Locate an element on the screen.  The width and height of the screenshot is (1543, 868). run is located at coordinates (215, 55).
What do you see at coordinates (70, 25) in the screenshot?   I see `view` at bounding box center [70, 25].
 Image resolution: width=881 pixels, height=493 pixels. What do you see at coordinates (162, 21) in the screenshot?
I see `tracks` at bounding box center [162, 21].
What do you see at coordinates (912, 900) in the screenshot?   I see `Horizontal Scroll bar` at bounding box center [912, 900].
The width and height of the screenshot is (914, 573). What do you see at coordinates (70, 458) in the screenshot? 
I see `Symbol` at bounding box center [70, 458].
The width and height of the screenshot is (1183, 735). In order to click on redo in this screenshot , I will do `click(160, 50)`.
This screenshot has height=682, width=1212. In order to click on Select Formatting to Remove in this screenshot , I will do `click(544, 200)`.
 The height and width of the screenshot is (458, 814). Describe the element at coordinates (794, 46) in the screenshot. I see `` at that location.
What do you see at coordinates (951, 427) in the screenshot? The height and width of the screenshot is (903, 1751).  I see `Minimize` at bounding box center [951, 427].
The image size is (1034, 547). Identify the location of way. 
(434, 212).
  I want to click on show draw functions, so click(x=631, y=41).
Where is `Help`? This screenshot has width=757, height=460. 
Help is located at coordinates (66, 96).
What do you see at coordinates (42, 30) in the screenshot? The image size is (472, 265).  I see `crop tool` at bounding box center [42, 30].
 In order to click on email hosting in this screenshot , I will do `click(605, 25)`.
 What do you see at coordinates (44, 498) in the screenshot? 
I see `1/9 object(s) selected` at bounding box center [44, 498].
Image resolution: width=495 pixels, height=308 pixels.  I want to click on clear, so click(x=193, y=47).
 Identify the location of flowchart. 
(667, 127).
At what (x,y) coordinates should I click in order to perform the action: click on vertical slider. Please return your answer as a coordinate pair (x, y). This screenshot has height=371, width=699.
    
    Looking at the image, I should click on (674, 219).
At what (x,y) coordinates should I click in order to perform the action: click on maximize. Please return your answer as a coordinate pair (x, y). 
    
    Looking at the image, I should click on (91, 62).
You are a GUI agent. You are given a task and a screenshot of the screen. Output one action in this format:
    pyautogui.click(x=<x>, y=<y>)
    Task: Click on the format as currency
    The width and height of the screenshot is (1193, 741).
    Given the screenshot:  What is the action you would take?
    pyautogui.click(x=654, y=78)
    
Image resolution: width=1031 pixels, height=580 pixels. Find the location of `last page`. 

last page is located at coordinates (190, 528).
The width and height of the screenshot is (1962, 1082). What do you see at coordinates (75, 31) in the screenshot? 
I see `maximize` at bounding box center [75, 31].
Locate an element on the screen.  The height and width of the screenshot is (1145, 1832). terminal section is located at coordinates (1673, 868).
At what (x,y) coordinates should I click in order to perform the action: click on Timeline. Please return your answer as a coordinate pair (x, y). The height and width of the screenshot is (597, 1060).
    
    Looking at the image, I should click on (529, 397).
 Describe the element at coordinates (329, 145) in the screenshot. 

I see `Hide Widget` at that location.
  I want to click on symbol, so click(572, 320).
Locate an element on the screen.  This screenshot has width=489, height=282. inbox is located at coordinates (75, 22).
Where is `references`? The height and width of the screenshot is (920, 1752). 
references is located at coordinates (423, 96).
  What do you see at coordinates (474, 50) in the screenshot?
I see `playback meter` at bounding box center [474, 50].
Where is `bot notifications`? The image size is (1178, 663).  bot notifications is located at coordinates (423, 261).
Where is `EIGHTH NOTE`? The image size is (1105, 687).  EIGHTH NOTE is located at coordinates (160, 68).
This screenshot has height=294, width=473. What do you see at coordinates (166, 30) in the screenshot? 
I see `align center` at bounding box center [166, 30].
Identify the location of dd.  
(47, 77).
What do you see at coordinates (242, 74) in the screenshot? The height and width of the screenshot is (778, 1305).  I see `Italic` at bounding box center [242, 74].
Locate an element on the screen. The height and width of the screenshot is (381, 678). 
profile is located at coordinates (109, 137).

◆ **Given instruction**:
Can you give every line of the listing above as a Markdown table with the columns Row and Listing line, numbering the rows and leaving out blank lines?

◆ **Solved exercise**:
| Row | Listing line |
|---|---|
| 1 | Locate an element on the screen.  The width and height of the screenshot is (1543, 868). run is located at coordinates (215, 55). |
| 2 | What do you see at coordinates (70, 25) in the screenshot?   I see `view` at bounding box center [70, 25]. |
| 3 |  Image resolution: width=881 pixels, height=493 pixels. What do you see at coordinates (162, 21) in the screenshot? |
| 4 | I see `tracks` at bounding box center [162, 21]. |
| 5 | What do you see at coordinates (912, 900) in the screenshot?   I see `Horizontal Scroll bar` at bounding box center [912, 900]. |
| 6 | The width and height of the screenshot is (914, 573). What do you see at coordinates (70, 458) in the screenshot?  |
| 7 | I see `Symbol` at bounding box center [70, 458]. |
| 8 | The width and height of the screenshot is (1183, 735). In order to click on redo in this screenshot , I will do `click(160, 50)`. |
| 9 | This screenshot has height=682, width=1212. In order to click on Select Formatting to Remove in this screenshot , I will do `click(544, 200)`. |
| 10 |  The height and width of the screenshot is (458, 814). Describe the element at coordinates (794, 46) in the screenshot. I see `` at that location. |
| 11 | What do you see at coordinates (951, 427) in the screenshot? The height and width of the screenshot is (903, 1751).  I see `Minimize` at bounding box center [951, 427]. |
| 12 | The image size is (1034, 547). Identify the location of way.  |
| 13 | (434, 212). |
| 14 |   I want to click on show draw functions, so click(x=631, y=41). |
| 15 | Where is `Help`? This screenshot has width=757, height=460.  |
| 16 | Help is located at coordinates (66, 96). |
| 17 | What do you see at coordinates (42, 30) in the screenshot? The image size is (472, 265).  I see `crop tool` at bounding box center [42, 30]. |
| 18 |  In order to click on email hosting in this screenshot , I will do `click(605, 25)`. |
| 19 |  What do you see at coordinates (44, 498) in the screenshot?  |
| 20 | I see `1/9 object(s) selected` at bounding box center [44, 498]. |
| 21 | Image resolution: width=495 pixels, height=308 pixels.  I want to click on clear, so click(x=193, y=47). |
| 22 |  Identify the location of flowchart.  |
| 23 | (667, 127). |
| 24 | At what (x,y) coordinates should I click in order to perform the action: click on vertical slider. Please return your answer as a coordinate pair (x, y). This screenshot has height=371, width=699. |
| 25 |     Looking at the image, I should click on (674, 219). |
| 26 | At what (x,y) coordinates should I click in order to perform the action: click on maximize. Please return your answer as a coordinate pair (x, y).  |
| 27 |     Looking at the image, I should click on (91, 62). |
| 28 | You are a GUI agent. You are given a task and a screenshot of the screen. Output one action in this format: |
| 29 |     pyautogui.click(x=<x>, y=<y>) |
| 30 |     Task: Click on the format as currency |
| 31 |     The width and height of the screenshot is (1193, 741). |
| 32 |     Given the screenshot:  What is the action you would take? |
| 33 |     pyautogui.click(x=654, y=78) |
| 34 | Image resolution: width=1031 pixels, height=580 pixels. Find the location of `last page`.  |
| 35 | last page is located at coordinates (190, 528). |
| 36 | The width and height of the screenshot is (1962, 1082). What do you see at coordinates (75, 31) in the screenshot?  |
| 37 | I see `maximize` at bounding box center [75, 31]. |
| 38 | Locate an element on the screen.  The height and width of the screenshot is (1145, 1832). terminal section is located at coordinates (1673, 868). |
| 39 | At what (x,y) coordinates should I click in order to perform the action: click on Timeline. Please return your answer as a coordinate pair (x, y). The height and width of the screenshot is (597, 1060). |
| 40 |     Looking at the image, I should click on (529, 397). |
| 41 |  Describe the element at coordinates (329, 145) in the screenshot.  |
| 42 | I see `Hide Widget` at that location. |
| 43 |   I want to click on symbol, so click(572, 320). |
| 44 | Locate an element on the screen.  This screenshot has width=489, height=282. inbox is located at coordinates (75, 22). |
| 45 | Where is `references`? The height and width of the screenshot is (920, 1752).  |
| 46 | references is located at coordinates (423, 96). |
| 47 |   What do you see at coordinates (474, 50) in the screenshot? |
| 48 | I see `playback meter` at bounding box center [474, 50]. |
| 49 | Where is `bot notifications`? The image size is (1178, 663).  bot notifications is located at coordinates (423, 261). |
| 50 | Where is `EIGHTH NOTE`? The image size is (1105, 687).  EIGHTH NOTE is located at coordinates (160, 68). |
| 51 | This screenshot has height=294, width=473. What do you see at coordinates (166, 30) in the screenshot?  |
| 52 | I see `align center` at bounding box center [166, 30]. |
| 53 | Identify the location of dd.   |
| 54 | (47, 77). |
| 55 | What do you see at coordinates (242, 74) in the screenshot? The height and width of the screenshot is (778, 1305).  I see `Italic` at bounding box center [242, 74]. |
| 56 | Locate an element on the screen. The height and width of the screenshot is (381, 678).  |
| 57 | profile is located at coordinates (109, 137). |